Elsa Kueppers (Ruhr University Bochum)

Beyond the Inner Room: Records of (Imagined) Journeys by Chosŏn Korean Women

This presentation explores the nexus of travel and writing, illustrating how these components constituted a transcending of boundaries—both spatial and societal—for elite women during the later Chosŏn Dynasty (16th-19th c.). Facing increasing societal restrictions rooted in the Confucian state ideology, these women were relegated to a secluded life within the “inner room” (kyujung 閨中), emblematic of the private sphere. However, there is evidence that many of these women yearned to venture beyond these confines, as vividly reflected in their records of imagined and actual journeys. As autonomous continuations of their journeys, the written accounts inscribe the women’s unique lived experiences with heightened significance and submit them into the literary space traditionally reserved for men. This makes them a testimony to a twofold trespassing: first, leaving the confines of the private sphere, and second, breaking silence by articulating these experiences in literature. Examining the self-narratives of Hŏ Nansŏrhŏn, Nam Ŭiyudang, and Kim Kŭmwŏn, the presentation seeks to illuminate how these authors maintained the delicate balance between the societal expectations for female silence and seclusion and the authentic expression of their voices.

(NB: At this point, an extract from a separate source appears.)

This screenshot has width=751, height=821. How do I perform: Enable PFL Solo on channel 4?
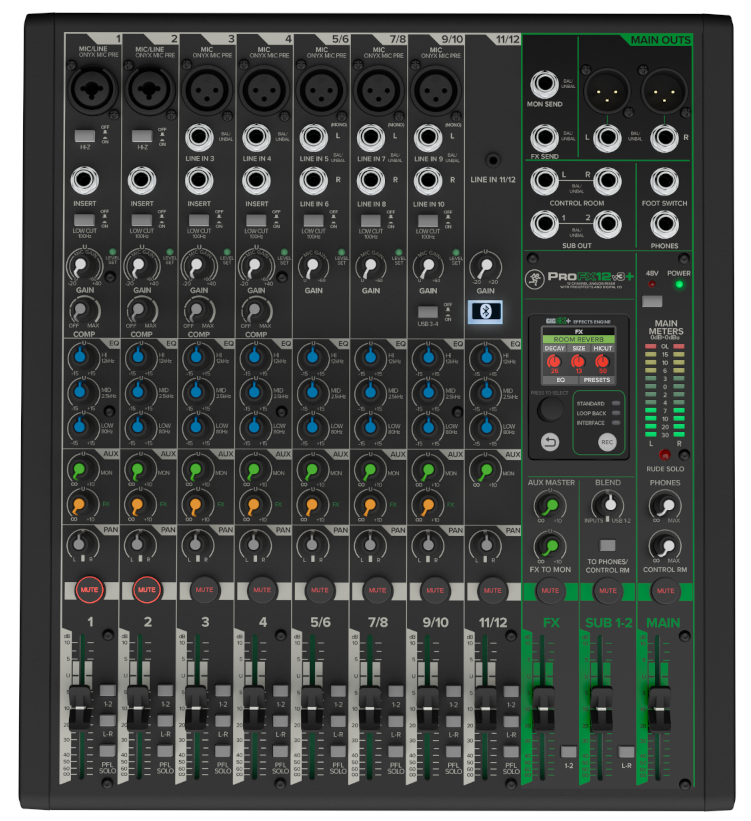(x=279, y=751)
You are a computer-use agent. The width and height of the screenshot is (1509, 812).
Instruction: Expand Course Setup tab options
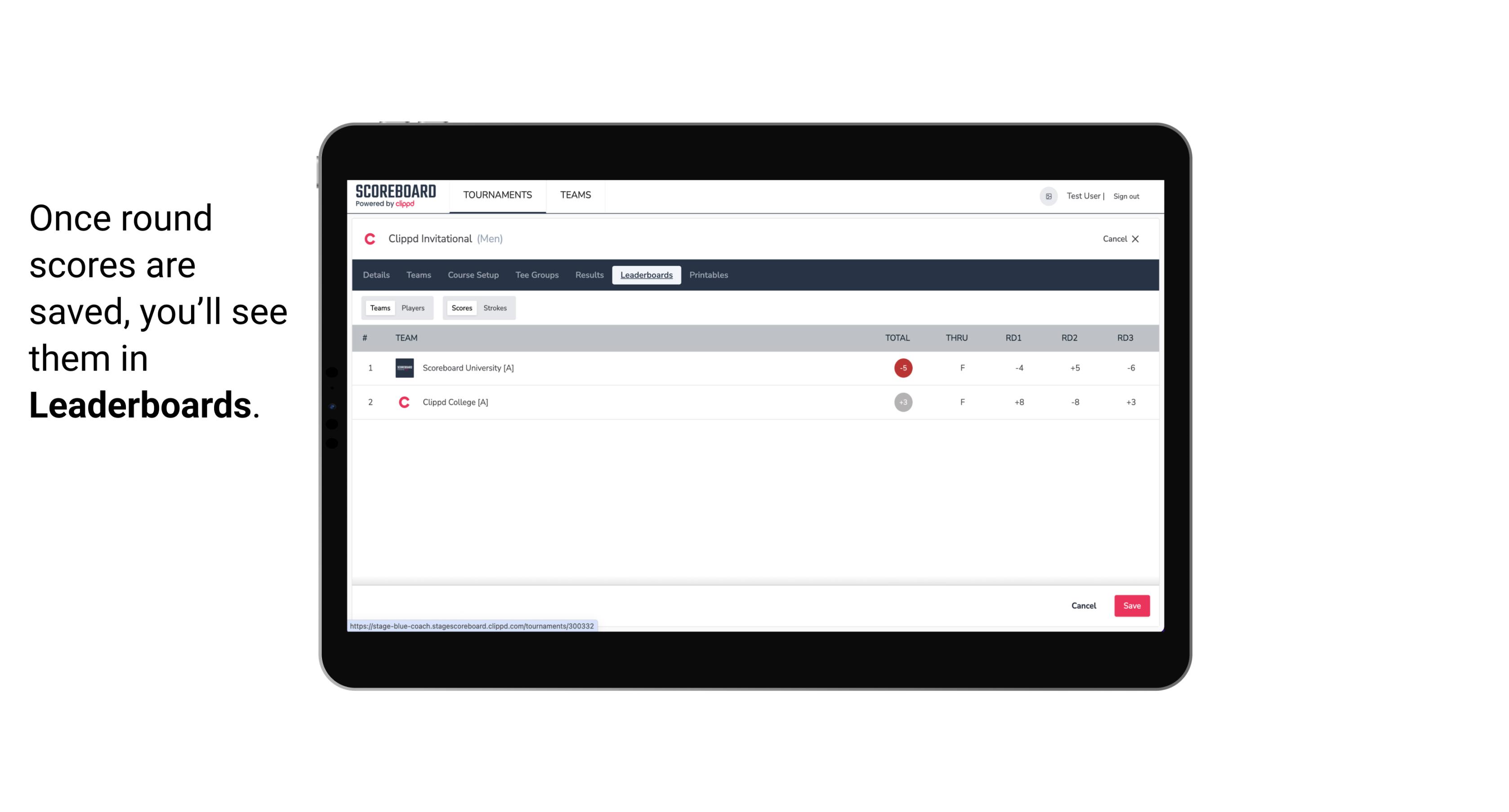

Julia Rüthemann (EHESS, Paris)

“Female silence and authorship in late medieval courtly first-person narratives”

In late medieval first-person narratives about love, a text group spread throughout Europe in the late Middle Ages, it is usually a male author-narrator who tells his love experience with a young woman, authorizing him as lover and as author. His beloved appears as silenced love object out of reach with a symbolic value as in the Roman de la Rose (13th century) or – even if she functions as a co-creater of the text (as in the Roman de la Poire, 13th century) ‒ as textual projection ofthe male author. Moreover, at times, the beloved is super-posed with the allegory of love, being a mediating abstract principle that inspires the author to create poetry rather than a human person with her own voice. First, the paper aims to examine the link between female silence, allegory and authorship in love narratives by broadening the perspective on underlying medieval conceptions about language. The paper will then discuss the case of Christine de Pizan (1365-ca. 1430), a female author writing in French. When adopting the first-person stance and writing about love, it becomes obvious that she grapples with the function attributed to the female in courtly first-person narratives. She develops several creative strategies to be in the position of a female author: distancing herself from courting and stressing her role of the widow while telling the love stories of others or speaking from the position of allegory while breaking it open. When it comes to telling a love experience, not everyone is able to say “I” and be an author, or not in the same way ‒ depending on gender.

Dirk Meyer (University of Oxford)

“You are (not) muted: gendered power structures of silence in the Shī manuscripts of Ānhuī University”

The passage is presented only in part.